Aufgabenstellung -
Zitieren Sie den folgenden Textauszug zur Vorsteuerpauschalierung nach § 23a UStG vollständig und wortgetreu.
++++ Textauszug
In denjenigen Fällen, in denen der Verein ausschließlich Umsätze zum ermäßigten
Steuersatz von sieben Prozent ausführt, führt die Pauschalierung der Vorsteuer in
gleicher Höhe im Ergebnis dazu, dass der Verein ganz aus der Umsatzbesteuerung
herausfällt.
Voraussetzung für die Anwendung des § 23a UStG ist neben einer Erklärung des
Unternehmers, dass er die Regelung in Anspruch nehmen will (die ihn für
mindestens fünf Kalenderjahre bindet), dass der steuerpflichtige Umsatz des
Unternehmers die Umsatzgrenze von 35.000,00 Euro nicht überschreitet (§ 23a Abs.
2 UStG). Dabei kommt es auf den Gesamtumsatz aller steuerpflichtigen Leistungen
des Vorjahres an, der – sofern die Tätigkeit nur in einem Teil des laufenden Jahres
ausgeübt wurde – auf den tatsächlichen Umsatz entsprechend hochzurechnen ist.
++++++++
++++ Vorliegende Angaben
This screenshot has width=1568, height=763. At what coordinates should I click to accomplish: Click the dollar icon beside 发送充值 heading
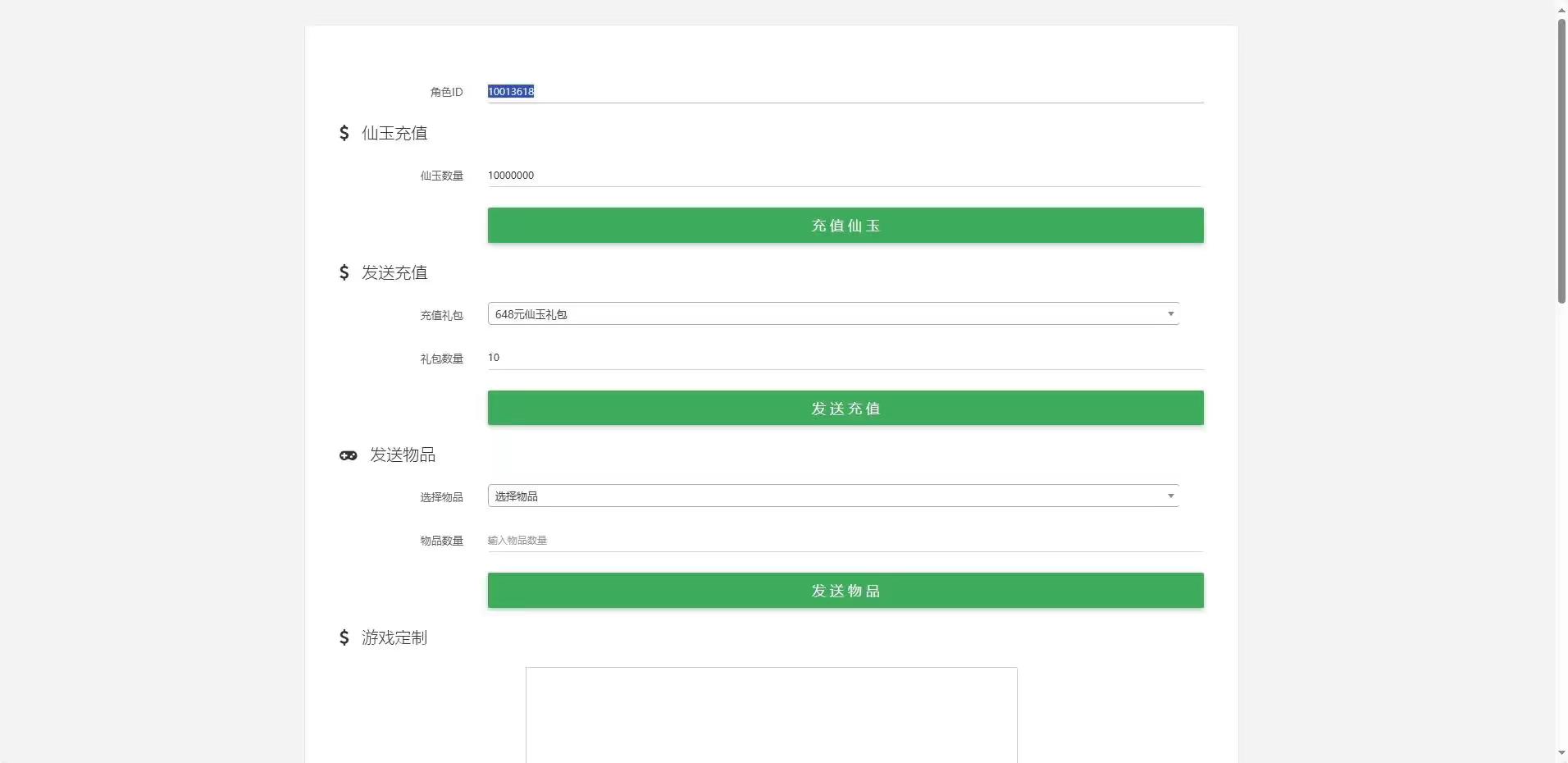[344, 272]
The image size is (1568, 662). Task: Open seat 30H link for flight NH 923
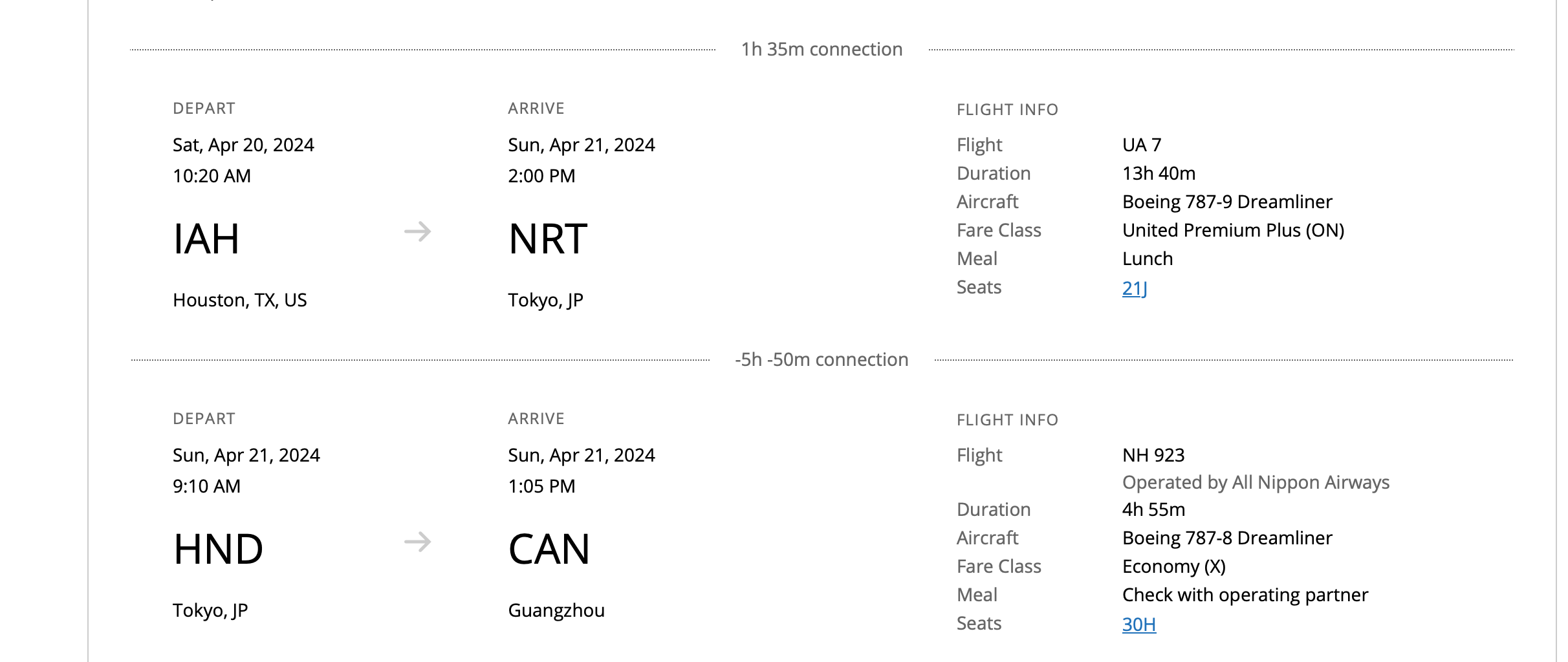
++++++++
Lösung -
In denjenigen Fällen, in denen der Verein ausschließlich Umsätze zum ermäßigten
Steuersatz von sieben Prozent ausführt, führt die Pauschalierung der Vorsteuer in
gleicher Höhe im Ergebnis dazu, dass der Verein ganz aus der Umsatzbesteuerung
herausfällt.
Voraussetzung für die Anwendung des § 23a UStG ist neben einer Erklärung des
Unternehmers, dass er die Regelung in Anspruch nehmen will (die ihn für
mindestens fünf Kalenderjahre bindet), dass der steuerpflichtige Umsatz des
Unternehmers die Umsatzgrenze von 35.000,00 Euro nicht überschreitet (§ 23a Abs.
2 UStG). Dabei kommt es auf den Gesamtumsatz aller steuerpflichtigen Leistungen
des Vorjahres an, der – sofern die Tätigkeit nur in einem Teil des laufenden Jahres
ausgeübt wurde – auf den tatsächlichen Umsatz entsprechend hochzurechnen ist.